Almost all people who work in this country are covered by Social Security. In other words, they have a job where Social Security taxes are deducted from their paychecks. But about 10 percent of Americans work at jobs that are not covered by Social Security. Usually these are state and local government jobs.
Why is that? Because back when Social Security laws were enacted in the 1930s, Congress felt that they could not force a federal pension plan (Social Security) on state and local governments. So they gave them the option of joining Social Security or not. Most did. But some did not. And still today, there are some large groups of employees, like teachers in some states and police officers and firefighters in other states, who do not pay into Social Security.
Also, federal government employees were initially not covered by Social Security because they had their own pension system in place before Social Security came along. But all federal employees hired since 1982 pay into Social Security. However, there are still some old feds out there (hired before 1982) who are not in Social Security.
Folks who spend the bulk of their careers in jobs not covered by Social Security are potentially subject to a couple of offsets that impact either their own Social Security benefit (based on Social Security-covered work they did outside of their regular job) or any benefits they potentially might be due from their spouse’s Social Security record. There always has been a great deal of confusion and an awful lot of misinformation about those offsets. If you are potentially impacted by these offsets, today’s column will help you understand them.
One offset is called the “windfall elimination provision.” This is the one that impacts your own Social Security benefit. The other is called the “government pension offset,” and it reduces any spousal benefits you might be due.
The key to understanding the windfall elimination provision is to realize that the word “social” in Social Security means something. Unlike private and other public sector pension plans, there are social goals built into the Social Security program.
One of those goals is to raise the standard of living of lower-income workers in retirement. This is accomplished through a benefit formula that is designed to give lower-paid workers a better deal than their more highly paid counterparts. Very low-paid workers could get a Social Security benefit that represents up to 90 percent of their earnings. This percentage is known as a “replacement rate.” People with average incomes (the middle class) generally get a 40 percent replacement rate. Higher-income people get a rate around 30 percent.
The problem is that people who spend the bulk of their working lives not paying into Social Security are automatically treated as low-income people by the Social Security Administration’s computers. That’s because there are “zeros” on their Social Security earnings record for every year they spent in their non-Social Security job.
SSA’s records won’t show they were actually working at the other job and earning another pension. Instead, their Social Security earnings record simply shows gaps in their work history. So when figuring their Social Security retirement benefit, SSA’s computers automatically use the formula intended to compensate a lower-income person.
But teachers, police officers, firefighters and other government employees generally can be classified as people with average incomes, so they should get the same Social Security replacement rate paid to all middle-class workers. That’s why a modified formula is used to refigure their benefits and give them the proper — and fair — replacement rate.

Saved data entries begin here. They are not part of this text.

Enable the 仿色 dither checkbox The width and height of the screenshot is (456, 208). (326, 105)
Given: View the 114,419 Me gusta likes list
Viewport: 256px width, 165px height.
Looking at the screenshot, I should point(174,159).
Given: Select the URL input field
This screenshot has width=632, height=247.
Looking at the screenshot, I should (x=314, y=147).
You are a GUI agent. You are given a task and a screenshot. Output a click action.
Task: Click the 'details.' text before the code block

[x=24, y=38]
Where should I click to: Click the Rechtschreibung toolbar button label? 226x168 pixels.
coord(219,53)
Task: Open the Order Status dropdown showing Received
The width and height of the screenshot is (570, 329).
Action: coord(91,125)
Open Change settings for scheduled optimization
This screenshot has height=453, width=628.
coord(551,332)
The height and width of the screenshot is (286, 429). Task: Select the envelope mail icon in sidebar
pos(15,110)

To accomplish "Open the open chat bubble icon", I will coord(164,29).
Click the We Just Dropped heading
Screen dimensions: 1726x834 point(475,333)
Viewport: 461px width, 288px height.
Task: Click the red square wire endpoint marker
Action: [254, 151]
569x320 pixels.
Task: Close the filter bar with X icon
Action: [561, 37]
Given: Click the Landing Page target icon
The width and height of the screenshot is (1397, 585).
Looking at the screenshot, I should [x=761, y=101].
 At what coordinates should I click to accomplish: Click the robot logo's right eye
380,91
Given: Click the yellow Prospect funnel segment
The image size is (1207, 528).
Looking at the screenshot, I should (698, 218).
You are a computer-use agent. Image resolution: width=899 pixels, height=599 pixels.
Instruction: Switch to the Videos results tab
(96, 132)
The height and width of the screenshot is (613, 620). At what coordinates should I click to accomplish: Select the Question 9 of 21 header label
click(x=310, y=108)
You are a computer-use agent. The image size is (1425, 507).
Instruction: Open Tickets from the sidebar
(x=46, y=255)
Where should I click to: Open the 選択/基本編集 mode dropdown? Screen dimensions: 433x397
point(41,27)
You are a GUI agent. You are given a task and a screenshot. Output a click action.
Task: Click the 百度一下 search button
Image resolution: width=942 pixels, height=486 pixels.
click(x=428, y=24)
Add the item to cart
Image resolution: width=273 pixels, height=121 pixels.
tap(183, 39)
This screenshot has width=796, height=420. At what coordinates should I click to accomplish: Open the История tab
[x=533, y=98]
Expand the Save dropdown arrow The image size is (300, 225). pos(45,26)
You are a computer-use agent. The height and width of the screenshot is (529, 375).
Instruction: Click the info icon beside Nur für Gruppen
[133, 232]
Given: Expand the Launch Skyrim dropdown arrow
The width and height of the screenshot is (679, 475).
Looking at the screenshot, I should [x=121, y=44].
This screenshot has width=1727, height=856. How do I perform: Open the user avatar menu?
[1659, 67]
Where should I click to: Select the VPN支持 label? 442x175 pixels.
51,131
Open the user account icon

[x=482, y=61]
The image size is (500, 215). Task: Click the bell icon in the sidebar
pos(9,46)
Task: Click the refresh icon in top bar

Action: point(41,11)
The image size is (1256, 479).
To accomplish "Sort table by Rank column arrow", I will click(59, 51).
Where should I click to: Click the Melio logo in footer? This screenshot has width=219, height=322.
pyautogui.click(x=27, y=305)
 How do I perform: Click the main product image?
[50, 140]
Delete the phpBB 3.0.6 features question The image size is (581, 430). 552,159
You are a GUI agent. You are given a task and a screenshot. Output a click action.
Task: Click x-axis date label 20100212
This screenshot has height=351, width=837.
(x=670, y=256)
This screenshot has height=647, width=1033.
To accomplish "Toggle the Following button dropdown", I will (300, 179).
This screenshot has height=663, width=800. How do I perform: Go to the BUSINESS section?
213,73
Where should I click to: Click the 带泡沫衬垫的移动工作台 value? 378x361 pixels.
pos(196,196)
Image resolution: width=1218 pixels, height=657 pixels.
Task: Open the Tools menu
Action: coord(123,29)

If you’re an employee impacted by this law, that modified formula takes you from the 90 percent (poor person’s) replacement rate to the 40 percent (middle-class person’s) replacement rate, thus reducing estimated benefits by about half.
Most career teachers and government employees generally have just barely over the qualifying 40 quarters (10 years) of Social Security covered work. But if you have 30 or more years of “substantial” Social Security earnings, the windfall provision won’t apply and your benefit will not be reduced.
If you have between 20 and 29 years of substantial earnings, your Social Security benefit will be only partially reduced. A chart giving a year-by-year breakdown of what the government considers substantial earnings is available at socialsecurity.gov/pubs/10045.html
The other rule that so many people misunderstand is the government pension offset, or GPO. In a nutshell, that law says that an amount equal to two-thirds of a non-Social Security-covered pension must be deducted from any Social Security dependent’s benefits a person might be due.
In effect, the law prevents most folks who work at jobs not covered by Social Security from collecting benefits as a wife, widow, husband, or widower from a spouse’s Social Security record.
What these people don’t realize is that the government pension offset law simply treats them in the same way that all other working people have always been treated.
For example, if a woman who worked at a job that was covered by Social Security gets a Social Security retirement pension, that pension has always offset any spousal benefits she might have been due. Before the GPO law went into effect, people getting a non-Social Security pension were the only working people in this country who could get their own retirement pension and a full dependent’s benefit from Social Security.
And the GPO law actually gives these people a bit of a break. Social Security retirement pensions offset spousal benefits dollar for dollar. But a non-Social Security retirement pension causes only a three-for-two offset. In other words, for each $3 you get in a teacher’s or other noncovered pension, you lose only $2 from Social Security spousal benefits.
Due to the space constraints of my column, this has been a very simplified explanation of a very complicated set of laws.